» **Task instructions**:
• a. In the earnings call excerpt, what range of year-over-year unit revenue increase does the executive say airlines will require?
• b. Please explain, using the earnings call excerpt, why the year-over-year RASK increase the executive cites is larger than the 8% figure from the fourth quarter call.

I think you answered like 5 or 6 questions there, but I'll turn it back, appreciated.

Operator

Operator
#12

The next question now comes from Guilherme, sell-side analyst from JPMorgan.

Guilherme Mendes

Analysts
#13

Best wishes, Antonio, on your new role. My first one is kind of a follow-up. It was already very clear. But in the fourth quarter call, you mentioned about 8% target to increase unit revenues to kind of offset the fuel curve that you were seeing back then. Can you provide kind of the figure that would compare to this 8% increase on RASK for the year, please? And the second point is on, let's call it, shareholder structure. If there's an update on the ADR relisting and also on the cancellation of the warrants that it was announced in April.

Abhi Shah

Executives
#14

Yes. Let me start with the unit revenues. What I mentioned on the fourth quarter call was we need to have about 8% above plan, right, to recapture fully the fuel cost increase. Year-over-year, that -- because there was already a year-over-year RASK improvement built into the plan, the number that you should be looking for in terms of year-over-year RASK increase kind of going forward, and I think this is pretty similar to most airlines, given the fuel curve, which is a very, very high curve right now in 2Q and the curve comes down in 3Q and 4Q is going to be about year-over-year about 12%. 12% to 15% is what I think airlines will require. I think we have good visibility right now in 2Q to achieve that number. A little bit of caveat with World Cup because World Cup is a huge distraction in Brazil. We'll see how that goes. And then 3Q, 4Q, I think everybody is going to need around that number. So when you combine the fuel curve that's -- right now, it's a peak. It's coming down 3Q, 4Q. If we're able to maintain about a 12-ish to 15% year-over-year unit revenue, then we will be able to recapture exit rate 2026, 90% plus of the impact, and that puts us in a very, very good position for actually higher earnings in 2027.

» **Information**:
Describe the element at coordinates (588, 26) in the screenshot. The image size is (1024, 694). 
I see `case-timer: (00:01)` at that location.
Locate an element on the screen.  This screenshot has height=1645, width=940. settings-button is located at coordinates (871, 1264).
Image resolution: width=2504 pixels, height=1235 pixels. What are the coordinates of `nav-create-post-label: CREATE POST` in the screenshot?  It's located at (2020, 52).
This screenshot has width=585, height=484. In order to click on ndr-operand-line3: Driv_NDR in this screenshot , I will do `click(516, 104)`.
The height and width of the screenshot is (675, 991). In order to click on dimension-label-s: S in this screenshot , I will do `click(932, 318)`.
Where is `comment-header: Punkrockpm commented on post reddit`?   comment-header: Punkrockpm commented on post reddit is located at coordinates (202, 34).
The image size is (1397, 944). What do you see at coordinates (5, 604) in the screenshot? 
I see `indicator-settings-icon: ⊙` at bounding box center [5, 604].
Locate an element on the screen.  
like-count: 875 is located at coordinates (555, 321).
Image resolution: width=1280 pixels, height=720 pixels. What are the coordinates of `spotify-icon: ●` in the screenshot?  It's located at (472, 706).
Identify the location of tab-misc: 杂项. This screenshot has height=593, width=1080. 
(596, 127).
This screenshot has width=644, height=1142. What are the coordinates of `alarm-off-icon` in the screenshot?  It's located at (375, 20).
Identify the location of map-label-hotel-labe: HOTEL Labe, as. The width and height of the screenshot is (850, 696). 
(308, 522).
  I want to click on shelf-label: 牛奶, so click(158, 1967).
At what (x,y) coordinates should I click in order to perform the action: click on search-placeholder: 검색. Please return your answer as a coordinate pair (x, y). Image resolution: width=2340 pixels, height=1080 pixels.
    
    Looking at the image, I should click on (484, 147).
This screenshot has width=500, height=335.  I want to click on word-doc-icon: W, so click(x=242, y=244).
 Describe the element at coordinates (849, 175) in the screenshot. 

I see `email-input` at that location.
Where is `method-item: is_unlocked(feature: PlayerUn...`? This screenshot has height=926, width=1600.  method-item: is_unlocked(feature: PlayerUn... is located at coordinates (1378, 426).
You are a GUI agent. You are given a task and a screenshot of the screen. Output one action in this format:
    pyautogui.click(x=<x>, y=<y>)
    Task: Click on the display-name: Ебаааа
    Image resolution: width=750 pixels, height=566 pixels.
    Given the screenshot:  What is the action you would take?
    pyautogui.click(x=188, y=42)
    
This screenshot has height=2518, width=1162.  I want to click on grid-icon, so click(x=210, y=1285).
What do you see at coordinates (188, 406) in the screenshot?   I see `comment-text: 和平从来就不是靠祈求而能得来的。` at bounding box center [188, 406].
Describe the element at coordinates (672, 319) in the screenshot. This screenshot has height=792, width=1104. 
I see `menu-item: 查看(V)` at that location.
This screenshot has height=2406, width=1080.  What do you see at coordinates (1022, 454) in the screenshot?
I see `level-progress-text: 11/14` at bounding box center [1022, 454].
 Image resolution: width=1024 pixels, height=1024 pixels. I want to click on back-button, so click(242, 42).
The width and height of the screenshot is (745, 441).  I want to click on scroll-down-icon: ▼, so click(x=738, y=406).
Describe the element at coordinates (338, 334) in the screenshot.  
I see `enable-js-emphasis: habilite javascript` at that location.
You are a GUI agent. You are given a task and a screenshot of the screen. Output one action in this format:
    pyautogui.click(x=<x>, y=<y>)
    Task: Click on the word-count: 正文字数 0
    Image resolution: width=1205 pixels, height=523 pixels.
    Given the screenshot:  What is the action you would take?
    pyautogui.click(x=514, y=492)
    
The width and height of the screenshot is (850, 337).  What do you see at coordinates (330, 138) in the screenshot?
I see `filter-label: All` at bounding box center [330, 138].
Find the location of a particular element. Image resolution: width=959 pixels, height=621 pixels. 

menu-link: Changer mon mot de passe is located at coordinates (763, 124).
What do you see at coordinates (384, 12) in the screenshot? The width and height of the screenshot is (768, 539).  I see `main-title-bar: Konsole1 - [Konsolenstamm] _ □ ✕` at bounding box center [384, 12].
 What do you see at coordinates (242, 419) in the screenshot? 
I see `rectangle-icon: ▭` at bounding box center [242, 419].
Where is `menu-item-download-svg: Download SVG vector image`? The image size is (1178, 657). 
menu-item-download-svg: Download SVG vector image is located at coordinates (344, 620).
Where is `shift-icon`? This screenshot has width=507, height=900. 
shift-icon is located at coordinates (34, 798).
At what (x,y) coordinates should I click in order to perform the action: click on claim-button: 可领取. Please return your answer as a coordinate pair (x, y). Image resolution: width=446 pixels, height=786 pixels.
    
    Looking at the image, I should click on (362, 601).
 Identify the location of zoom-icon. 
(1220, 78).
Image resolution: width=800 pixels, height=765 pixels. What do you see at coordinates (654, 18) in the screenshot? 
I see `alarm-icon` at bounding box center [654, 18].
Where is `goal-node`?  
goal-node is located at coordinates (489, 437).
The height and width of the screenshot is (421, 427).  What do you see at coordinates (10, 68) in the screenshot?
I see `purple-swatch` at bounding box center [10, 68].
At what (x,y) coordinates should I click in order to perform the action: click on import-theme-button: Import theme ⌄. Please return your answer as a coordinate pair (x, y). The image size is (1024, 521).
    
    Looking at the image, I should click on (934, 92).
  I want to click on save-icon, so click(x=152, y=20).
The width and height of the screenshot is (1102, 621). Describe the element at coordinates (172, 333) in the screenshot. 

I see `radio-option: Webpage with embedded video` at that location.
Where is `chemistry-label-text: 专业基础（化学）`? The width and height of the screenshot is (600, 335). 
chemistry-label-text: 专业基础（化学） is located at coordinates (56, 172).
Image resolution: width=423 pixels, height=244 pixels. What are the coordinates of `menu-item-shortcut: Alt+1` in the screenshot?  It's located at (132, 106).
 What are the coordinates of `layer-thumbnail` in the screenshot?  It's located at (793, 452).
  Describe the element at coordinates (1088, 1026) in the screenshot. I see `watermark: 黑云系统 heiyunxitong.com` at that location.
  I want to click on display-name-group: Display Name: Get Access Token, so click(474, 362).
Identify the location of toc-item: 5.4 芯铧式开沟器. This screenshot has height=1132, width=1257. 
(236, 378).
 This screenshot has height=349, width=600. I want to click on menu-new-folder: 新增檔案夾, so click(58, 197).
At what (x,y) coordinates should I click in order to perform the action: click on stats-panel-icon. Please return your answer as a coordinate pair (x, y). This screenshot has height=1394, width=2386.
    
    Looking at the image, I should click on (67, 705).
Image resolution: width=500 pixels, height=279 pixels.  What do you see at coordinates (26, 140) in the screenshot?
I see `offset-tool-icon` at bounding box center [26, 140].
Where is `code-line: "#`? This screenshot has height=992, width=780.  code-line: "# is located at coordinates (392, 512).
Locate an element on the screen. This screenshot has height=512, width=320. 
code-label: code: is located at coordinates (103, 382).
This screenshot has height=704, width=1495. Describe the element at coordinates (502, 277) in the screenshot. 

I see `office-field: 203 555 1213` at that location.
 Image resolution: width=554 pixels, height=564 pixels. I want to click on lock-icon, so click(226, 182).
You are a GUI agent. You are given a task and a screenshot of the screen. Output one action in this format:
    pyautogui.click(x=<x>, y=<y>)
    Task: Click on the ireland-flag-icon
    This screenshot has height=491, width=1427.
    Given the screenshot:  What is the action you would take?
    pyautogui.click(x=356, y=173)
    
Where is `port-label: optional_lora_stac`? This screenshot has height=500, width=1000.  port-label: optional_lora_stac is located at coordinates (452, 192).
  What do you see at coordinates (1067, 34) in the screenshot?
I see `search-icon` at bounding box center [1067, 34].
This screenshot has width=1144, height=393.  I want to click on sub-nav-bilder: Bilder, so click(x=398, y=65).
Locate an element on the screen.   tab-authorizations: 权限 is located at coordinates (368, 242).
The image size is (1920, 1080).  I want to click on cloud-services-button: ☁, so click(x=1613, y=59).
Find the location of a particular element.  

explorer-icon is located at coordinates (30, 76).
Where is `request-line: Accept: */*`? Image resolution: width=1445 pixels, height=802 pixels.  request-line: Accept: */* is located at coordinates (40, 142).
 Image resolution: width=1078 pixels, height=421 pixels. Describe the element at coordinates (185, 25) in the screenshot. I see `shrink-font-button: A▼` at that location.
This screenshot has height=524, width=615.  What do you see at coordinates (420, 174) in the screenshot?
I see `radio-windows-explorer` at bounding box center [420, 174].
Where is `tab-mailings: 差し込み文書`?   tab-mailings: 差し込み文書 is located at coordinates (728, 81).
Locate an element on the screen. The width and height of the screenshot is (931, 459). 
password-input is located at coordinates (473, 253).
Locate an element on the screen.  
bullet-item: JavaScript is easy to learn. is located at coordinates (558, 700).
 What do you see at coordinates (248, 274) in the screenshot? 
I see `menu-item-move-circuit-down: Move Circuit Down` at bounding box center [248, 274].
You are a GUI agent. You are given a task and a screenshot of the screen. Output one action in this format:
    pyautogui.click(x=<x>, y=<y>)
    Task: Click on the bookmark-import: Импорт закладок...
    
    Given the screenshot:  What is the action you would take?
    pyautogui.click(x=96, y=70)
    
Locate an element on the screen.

» **Responses**:
• a. 12% to 15%.

• b. The 8% was the increase needed above plan to fully recapture the fuel cost increase. The plan already included a year-over-year RASK improvement, so the required increase measured year over year is higher, about 12% to 15%.